-- Actions to take --
- 1) Which researchers does the passage on cartilage repair tissue cite by name with "et al."?
- 2) Could you carry the passage on cartilage repair tissue and MRI forward from its last sentence?
*** Passage
The composition of the repair tissue is deemed to be highly significant for the clinical outcome in the long term. Fibrous cartilage repair tissue is subjected to degeneration, which leads to failure [120], and it has been demonstrated that patients with hyaline-like repair tissue after ACI do better than those with fibrous repair tissue [121]. Kreuz et al. found that clinical outcome after microfracture declines after 18 months [24]. Knutsen et al. [22] did not find a significant difference between microfracture and ACI in the knee at 2 years; however, the rate of hyaline-like tissue was higher in ACI biopsies. At 5 years, no significant differences were found either; however, there was no failure in patients with hyaline-like repair tissue [122]. Saris et al. [123] found superior repair tissue after ACI in histologic evaluation 1 year after surgery. Long-term follow-up may show if higher repair tissue quality will be associated with better outcome.

ACI repair tissue quality is subject to a high variability [22, 26, 71, 105, 121, 124]. This apparently also applies to MACI [38, 125], but while various MACI techniques are in clinical use, there are few data regarding MACI repair-tissue composition.

Due to its noninvasive nature and its reproducibility, MRI has a substantial potential to evaluate the efficacy of different cartilage repair techniques. The feasibility of taking equivalent measurements at different sites if a common MRI unit configuration is adhered to also gives the option for use in multicenter studies. This may be of importance since it is difficult to obtain high numbers of patients at a single site. The possibility of direct evaluation of GAG content of the repair tissue may shorten the follow-up period that is needed to determine the efficacy of a certain technique, since low GAG at short-term follow-up will discourage clinicians from pursuing treatment. Patients might therefore see a direct benefit from molecular MRI imaging of cartilage repair.

MRI additionally gives a very precise estimate of progressing degeneration and will be essential for objectively assessing the long-term outcome of cartilage repair.
******
*** Given data
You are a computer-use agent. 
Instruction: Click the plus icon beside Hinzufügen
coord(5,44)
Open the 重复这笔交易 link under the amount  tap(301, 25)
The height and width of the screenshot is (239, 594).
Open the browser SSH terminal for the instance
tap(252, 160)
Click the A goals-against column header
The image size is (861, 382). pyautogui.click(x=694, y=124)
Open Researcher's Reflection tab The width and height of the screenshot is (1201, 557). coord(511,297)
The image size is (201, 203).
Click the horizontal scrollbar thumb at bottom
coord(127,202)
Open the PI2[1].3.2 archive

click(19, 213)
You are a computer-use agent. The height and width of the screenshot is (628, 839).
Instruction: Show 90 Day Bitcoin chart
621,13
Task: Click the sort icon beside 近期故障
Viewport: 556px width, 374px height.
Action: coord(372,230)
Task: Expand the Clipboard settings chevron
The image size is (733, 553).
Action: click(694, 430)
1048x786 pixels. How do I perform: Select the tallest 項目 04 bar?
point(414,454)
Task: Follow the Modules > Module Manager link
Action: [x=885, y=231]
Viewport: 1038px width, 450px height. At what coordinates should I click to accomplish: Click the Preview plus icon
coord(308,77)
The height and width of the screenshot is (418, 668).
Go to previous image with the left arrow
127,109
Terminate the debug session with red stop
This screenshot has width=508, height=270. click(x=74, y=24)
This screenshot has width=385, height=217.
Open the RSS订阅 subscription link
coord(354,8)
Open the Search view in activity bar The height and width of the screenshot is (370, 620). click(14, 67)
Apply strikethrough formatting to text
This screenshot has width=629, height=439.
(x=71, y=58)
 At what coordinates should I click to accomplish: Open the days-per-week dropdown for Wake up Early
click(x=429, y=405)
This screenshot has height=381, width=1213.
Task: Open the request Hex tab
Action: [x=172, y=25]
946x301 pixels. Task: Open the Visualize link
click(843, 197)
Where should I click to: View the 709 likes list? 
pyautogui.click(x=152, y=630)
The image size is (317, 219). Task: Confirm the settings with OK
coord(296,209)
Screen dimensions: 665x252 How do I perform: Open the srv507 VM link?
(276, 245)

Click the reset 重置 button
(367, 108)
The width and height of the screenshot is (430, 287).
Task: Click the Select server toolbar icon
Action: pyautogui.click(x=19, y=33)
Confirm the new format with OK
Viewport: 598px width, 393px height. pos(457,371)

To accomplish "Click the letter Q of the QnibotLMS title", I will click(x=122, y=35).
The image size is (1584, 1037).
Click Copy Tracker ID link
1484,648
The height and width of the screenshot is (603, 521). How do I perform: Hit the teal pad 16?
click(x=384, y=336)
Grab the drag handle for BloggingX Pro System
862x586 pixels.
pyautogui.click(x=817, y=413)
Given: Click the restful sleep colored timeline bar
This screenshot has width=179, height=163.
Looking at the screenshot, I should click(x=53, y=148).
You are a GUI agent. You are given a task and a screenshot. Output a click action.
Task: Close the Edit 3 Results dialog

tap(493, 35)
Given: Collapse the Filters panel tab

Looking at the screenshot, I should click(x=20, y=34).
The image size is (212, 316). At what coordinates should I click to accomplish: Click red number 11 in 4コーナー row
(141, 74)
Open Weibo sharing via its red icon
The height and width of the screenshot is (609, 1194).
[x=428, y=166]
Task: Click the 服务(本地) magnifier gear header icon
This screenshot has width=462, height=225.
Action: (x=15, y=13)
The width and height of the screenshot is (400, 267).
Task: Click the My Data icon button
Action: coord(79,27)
******
-- Responses to the tasks --
- 1) Kreuz et al., Knutsen et al., Saris et al.

- 2)
Conclusion

Exciting technologies have been developed recently for evaluating cartilage repair in vivo. A challenge, however, remains demonstrating that cartilage repair can prevent joint degeneration, preferably in prospective randomized controlled trials, and clinical validating imaging outcomes, that is the correlation of imaging biomarkers with how a patient feels and functions [37, 62]. Whereas morphological assessment has been used to score or measure cartilage lesion size and location, to determine cartilage deformational behavior in vivo and to look at the effect of cartilage repair on cartilage volume/thickness loss with time, compositional MR imaging techniques including T2, dGEMRIC, and diffusion are most promising in studying cartilage tissue maturation after repair.

There are marked differences in the structure and composition of repair tissue based on the method of repair as well as temporal changes as the tissue matures. Because these tissue properties have substantial influence on the relaxation and diffusion of water in the tissue, results of functional cartilage imaging such as T2 mapping, dGEMRIC, and diffusion are likely to be different from mature cartilage tissue. Additional research and validation is needed to guide interpretation of the results of these techniques as they are applied to the study and monitoring of cartilage repair. Future studies will also be needed to determine whether MRI is prognostic of clinical outcome and can replace arthroscopic biopsy for monitoring repair-tissue histology. The major challenge thus is not only in the continued technical improvement of these tools, but in validating their correlation with structural and clinical outcome.